(Extracted data entries)
::::

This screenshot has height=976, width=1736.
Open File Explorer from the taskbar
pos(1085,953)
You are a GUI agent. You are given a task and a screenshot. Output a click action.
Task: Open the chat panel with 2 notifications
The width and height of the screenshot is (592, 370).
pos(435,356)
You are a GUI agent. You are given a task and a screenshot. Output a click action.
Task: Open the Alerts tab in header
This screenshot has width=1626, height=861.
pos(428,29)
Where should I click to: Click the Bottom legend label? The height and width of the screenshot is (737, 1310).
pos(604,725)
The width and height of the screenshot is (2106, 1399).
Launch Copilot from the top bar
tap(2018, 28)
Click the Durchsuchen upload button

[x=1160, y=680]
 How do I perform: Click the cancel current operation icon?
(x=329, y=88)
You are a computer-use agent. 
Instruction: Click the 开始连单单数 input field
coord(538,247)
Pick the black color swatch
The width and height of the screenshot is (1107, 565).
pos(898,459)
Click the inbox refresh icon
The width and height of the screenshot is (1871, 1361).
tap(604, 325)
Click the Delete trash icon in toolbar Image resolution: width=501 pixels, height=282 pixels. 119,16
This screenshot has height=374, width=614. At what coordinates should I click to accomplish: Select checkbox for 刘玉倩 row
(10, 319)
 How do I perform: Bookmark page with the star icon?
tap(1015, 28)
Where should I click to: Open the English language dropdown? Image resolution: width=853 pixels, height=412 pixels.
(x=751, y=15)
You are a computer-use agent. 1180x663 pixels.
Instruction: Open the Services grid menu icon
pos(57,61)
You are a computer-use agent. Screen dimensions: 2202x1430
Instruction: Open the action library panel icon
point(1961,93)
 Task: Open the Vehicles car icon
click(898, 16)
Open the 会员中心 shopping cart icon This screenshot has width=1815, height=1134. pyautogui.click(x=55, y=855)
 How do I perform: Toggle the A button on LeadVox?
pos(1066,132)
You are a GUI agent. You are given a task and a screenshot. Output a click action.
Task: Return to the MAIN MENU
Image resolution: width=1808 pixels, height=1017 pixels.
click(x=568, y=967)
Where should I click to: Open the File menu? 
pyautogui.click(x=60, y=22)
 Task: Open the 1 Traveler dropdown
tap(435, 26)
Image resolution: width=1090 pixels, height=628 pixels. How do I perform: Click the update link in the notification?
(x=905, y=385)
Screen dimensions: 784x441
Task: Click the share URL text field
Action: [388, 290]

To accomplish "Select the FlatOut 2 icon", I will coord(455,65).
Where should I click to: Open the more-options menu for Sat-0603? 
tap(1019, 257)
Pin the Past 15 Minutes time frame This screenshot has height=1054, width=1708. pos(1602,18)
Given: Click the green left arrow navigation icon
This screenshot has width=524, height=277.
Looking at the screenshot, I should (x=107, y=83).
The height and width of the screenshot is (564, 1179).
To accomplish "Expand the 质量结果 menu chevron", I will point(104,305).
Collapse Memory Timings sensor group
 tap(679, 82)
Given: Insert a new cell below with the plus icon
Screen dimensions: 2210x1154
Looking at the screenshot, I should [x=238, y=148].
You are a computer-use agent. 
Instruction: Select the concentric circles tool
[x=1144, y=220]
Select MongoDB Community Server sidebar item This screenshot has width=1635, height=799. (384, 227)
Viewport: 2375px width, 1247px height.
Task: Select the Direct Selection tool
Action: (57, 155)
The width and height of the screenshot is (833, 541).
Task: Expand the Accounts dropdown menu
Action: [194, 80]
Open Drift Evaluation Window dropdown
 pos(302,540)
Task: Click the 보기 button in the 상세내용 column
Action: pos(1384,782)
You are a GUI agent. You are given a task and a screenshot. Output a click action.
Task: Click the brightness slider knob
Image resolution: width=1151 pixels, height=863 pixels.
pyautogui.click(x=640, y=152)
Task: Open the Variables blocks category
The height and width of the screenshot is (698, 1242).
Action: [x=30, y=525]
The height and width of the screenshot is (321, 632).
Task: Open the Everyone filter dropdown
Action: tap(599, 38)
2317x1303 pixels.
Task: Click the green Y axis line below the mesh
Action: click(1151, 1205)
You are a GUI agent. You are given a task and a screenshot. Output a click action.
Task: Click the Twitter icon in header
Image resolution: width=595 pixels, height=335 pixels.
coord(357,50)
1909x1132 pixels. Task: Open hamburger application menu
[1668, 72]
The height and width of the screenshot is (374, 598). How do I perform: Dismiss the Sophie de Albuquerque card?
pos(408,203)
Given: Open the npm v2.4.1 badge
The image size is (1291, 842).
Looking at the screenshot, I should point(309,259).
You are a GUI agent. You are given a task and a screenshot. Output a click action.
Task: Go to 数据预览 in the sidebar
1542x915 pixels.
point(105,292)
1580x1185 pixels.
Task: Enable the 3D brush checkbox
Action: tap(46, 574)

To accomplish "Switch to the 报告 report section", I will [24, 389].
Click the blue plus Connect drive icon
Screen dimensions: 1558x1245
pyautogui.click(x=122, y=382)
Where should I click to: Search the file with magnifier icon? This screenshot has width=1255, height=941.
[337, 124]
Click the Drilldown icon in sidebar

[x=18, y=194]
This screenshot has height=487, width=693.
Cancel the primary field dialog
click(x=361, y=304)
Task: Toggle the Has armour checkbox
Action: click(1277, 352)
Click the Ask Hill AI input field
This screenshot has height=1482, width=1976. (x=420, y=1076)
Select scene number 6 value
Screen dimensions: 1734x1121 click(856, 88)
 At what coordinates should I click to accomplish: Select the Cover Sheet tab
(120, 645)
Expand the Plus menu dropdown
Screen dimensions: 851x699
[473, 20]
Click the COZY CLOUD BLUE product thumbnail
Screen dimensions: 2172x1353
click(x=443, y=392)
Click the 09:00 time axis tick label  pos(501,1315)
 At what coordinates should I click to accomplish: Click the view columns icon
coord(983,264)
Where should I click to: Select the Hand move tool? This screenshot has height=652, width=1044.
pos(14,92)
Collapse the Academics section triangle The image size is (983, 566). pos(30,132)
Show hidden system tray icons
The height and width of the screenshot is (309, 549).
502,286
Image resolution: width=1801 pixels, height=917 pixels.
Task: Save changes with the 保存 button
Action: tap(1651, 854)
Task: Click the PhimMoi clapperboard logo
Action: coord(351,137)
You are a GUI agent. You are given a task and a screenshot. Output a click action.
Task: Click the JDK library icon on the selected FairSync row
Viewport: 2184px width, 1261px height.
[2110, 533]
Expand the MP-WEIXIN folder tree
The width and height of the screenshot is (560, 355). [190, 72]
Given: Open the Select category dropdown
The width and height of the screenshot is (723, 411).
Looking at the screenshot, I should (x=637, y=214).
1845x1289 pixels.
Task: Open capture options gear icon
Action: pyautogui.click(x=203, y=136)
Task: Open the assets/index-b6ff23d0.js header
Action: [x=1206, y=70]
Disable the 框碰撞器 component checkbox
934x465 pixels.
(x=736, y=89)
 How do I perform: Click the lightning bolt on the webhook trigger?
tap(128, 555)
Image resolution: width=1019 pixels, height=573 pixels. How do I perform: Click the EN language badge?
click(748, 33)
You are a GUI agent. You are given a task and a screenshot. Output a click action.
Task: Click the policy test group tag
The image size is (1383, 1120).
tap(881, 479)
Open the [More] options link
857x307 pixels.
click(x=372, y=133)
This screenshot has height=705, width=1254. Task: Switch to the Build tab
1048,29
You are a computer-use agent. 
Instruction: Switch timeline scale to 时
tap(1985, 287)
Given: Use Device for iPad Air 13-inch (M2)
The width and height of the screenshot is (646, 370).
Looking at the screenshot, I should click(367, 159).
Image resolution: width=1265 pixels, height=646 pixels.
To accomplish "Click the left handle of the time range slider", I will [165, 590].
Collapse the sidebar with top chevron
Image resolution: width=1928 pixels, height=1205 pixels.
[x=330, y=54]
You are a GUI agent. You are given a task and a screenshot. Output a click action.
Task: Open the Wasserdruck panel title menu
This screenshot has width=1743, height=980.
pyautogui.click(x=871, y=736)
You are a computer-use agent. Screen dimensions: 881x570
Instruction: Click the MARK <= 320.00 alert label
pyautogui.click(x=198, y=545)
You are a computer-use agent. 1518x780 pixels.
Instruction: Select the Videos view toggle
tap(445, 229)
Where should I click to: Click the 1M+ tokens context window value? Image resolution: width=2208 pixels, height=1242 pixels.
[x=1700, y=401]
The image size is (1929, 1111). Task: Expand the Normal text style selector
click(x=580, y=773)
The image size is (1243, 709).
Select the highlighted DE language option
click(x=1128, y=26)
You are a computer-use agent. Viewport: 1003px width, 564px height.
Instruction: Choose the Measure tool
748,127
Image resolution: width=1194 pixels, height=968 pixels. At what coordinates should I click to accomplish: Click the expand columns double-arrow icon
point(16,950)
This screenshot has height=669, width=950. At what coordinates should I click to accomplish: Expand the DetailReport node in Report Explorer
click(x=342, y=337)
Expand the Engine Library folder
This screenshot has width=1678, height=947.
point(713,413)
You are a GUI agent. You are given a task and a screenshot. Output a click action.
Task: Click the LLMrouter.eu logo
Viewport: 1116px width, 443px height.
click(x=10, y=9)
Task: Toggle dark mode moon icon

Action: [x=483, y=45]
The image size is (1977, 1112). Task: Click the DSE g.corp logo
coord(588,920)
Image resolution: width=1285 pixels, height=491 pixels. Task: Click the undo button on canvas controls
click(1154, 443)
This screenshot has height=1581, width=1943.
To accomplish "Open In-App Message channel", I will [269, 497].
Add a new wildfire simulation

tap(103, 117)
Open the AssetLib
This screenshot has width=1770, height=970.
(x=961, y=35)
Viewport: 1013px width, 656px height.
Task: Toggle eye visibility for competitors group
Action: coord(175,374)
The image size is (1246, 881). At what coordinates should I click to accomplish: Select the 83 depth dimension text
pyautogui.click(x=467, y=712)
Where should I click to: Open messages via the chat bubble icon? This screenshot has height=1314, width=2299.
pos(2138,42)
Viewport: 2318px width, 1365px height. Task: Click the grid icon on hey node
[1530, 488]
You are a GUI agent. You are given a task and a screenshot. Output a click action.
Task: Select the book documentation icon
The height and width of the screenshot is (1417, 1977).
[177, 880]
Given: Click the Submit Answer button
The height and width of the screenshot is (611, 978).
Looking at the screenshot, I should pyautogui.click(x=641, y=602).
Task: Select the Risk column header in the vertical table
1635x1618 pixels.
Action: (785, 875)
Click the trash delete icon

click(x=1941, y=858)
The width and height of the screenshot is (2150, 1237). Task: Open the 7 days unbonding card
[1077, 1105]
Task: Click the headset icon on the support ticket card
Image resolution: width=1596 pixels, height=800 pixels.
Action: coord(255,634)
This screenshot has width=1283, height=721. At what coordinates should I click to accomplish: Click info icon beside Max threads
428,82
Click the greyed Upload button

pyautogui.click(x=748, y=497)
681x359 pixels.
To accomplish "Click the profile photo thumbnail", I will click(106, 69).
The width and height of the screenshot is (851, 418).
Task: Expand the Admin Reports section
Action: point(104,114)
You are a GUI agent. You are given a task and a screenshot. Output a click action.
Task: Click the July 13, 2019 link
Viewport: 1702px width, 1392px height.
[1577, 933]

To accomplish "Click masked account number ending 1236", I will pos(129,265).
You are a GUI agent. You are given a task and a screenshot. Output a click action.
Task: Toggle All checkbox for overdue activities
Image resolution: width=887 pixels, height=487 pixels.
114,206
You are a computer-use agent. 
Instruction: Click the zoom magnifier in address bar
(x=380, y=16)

::::

> **Problem description**:
Each line above that contains the word "left" should be copied.

> **Problem solution**:
Given: Click the green left arrow navigation icon
To accomplish "Click the left handle of the time range slider", I will [165, 590].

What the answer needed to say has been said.